● **Work request**
Nothing is needed except the lines below that run from the one with "Choose 50 Hertz refresh rate" through the one with "Given: Expand the Options menu", repeated exactly.

Saved entries
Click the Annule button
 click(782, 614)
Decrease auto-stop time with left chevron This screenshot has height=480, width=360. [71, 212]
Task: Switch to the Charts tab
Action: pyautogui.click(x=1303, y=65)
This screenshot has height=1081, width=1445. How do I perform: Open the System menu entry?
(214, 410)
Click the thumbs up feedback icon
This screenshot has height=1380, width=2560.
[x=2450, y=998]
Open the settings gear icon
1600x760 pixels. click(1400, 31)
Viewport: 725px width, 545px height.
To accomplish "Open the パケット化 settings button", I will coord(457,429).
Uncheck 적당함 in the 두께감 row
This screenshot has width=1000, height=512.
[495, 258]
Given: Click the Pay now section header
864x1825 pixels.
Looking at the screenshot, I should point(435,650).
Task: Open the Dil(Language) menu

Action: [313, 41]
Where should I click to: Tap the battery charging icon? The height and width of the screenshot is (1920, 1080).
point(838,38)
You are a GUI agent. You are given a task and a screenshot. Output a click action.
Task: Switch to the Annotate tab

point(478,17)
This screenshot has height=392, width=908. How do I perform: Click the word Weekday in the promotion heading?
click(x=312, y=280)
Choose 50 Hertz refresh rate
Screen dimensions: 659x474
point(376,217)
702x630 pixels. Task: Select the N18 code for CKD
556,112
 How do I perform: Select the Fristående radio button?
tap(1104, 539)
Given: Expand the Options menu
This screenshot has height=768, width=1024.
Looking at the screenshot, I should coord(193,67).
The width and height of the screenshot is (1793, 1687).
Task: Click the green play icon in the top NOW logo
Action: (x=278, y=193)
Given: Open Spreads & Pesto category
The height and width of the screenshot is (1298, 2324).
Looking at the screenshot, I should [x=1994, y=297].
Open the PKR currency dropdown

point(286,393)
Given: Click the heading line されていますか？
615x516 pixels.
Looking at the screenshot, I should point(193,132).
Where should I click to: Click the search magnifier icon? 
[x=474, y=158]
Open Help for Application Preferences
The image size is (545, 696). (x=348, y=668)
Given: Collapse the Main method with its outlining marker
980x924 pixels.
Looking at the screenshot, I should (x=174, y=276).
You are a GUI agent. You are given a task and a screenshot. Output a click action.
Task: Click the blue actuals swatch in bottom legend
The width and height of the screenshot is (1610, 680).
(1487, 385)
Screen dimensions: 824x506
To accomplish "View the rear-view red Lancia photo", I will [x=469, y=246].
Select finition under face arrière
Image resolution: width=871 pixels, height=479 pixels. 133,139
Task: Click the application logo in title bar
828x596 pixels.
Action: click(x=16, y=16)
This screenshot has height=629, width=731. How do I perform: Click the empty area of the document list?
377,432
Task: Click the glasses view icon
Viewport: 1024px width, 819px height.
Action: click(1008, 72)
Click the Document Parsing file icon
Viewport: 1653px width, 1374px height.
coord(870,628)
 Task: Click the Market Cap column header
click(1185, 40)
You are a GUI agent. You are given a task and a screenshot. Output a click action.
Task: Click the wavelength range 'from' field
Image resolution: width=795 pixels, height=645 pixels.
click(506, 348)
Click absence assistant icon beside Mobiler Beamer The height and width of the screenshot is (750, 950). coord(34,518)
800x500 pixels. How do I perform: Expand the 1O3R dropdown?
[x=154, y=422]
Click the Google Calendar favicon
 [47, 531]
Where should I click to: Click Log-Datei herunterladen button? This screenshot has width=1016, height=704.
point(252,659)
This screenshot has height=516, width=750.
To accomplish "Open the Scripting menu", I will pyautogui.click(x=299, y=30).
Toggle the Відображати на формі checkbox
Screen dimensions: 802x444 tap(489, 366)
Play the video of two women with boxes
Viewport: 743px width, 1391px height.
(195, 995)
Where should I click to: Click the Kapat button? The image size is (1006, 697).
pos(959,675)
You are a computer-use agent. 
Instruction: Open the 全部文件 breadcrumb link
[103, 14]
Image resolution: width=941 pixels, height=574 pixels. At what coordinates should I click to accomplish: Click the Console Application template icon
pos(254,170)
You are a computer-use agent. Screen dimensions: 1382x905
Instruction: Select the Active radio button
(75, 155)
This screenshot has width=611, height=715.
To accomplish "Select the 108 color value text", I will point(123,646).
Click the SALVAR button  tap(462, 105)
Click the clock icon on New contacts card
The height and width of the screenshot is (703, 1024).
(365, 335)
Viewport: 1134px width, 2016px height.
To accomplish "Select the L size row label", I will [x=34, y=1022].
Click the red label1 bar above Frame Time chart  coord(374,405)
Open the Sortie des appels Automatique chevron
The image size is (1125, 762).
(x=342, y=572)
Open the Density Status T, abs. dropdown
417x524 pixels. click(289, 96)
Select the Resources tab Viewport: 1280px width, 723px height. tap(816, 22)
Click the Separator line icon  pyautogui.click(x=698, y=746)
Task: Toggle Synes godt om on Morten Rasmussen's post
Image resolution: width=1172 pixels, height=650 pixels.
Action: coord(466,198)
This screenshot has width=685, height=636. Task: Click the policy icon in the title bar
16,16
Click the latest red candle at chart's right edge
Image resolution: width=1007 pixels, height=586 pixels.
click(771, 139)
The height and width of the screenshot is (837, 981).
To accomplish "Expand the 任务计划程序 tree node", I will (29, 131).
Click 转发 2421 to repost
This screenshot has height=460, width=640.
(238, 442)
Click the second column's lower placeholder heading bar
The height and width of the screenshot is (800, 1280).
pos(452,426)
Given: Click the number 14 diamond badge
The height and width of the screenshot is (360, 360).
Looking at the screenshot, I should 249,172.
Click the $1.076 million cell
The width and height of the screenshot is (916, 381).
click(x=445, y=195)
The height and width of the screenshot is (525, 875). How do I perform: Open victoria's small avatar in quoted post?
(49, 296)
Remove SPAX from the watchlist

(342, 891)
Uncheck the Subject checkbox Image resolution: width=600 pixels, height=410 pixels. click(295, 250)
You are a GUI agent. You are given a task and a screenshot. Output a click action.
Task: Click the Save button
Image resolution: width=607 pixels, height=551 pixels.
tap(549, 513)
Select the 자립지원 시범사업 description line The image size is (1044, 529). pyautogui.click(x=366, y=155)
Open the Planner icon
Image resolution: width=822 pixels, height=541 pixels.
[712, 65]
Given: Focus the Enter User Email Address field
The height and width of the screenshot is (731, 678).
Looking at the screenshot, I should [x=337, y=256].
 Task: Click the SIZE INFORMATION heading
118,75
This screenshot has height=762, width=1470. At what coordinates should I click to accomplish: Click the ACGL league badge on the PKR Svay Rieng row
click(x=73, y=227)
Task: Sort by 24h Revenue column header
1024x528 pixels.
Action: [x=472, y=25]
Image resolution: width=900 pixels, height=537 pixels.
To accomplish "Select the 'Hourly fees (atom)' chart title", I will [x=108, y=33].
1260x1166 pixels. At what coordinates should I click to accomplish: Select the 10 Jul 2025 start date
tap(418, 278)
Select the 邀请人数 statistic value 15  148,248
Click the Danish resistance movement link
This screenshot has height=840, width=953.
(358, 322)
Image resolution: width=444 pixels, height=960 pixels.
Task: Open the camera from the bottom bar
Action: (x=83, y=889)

● **Response to the exercise**
Choose 50 Hertz refresh rate
Screen dimensions: 659x474
point(376,217)
702x630 pixels. Task: Select the N18 code for CKD
556,112
 How do I perform: Select the Fristående radio button?
tap(1104, 539)
Given: Expand the Options menu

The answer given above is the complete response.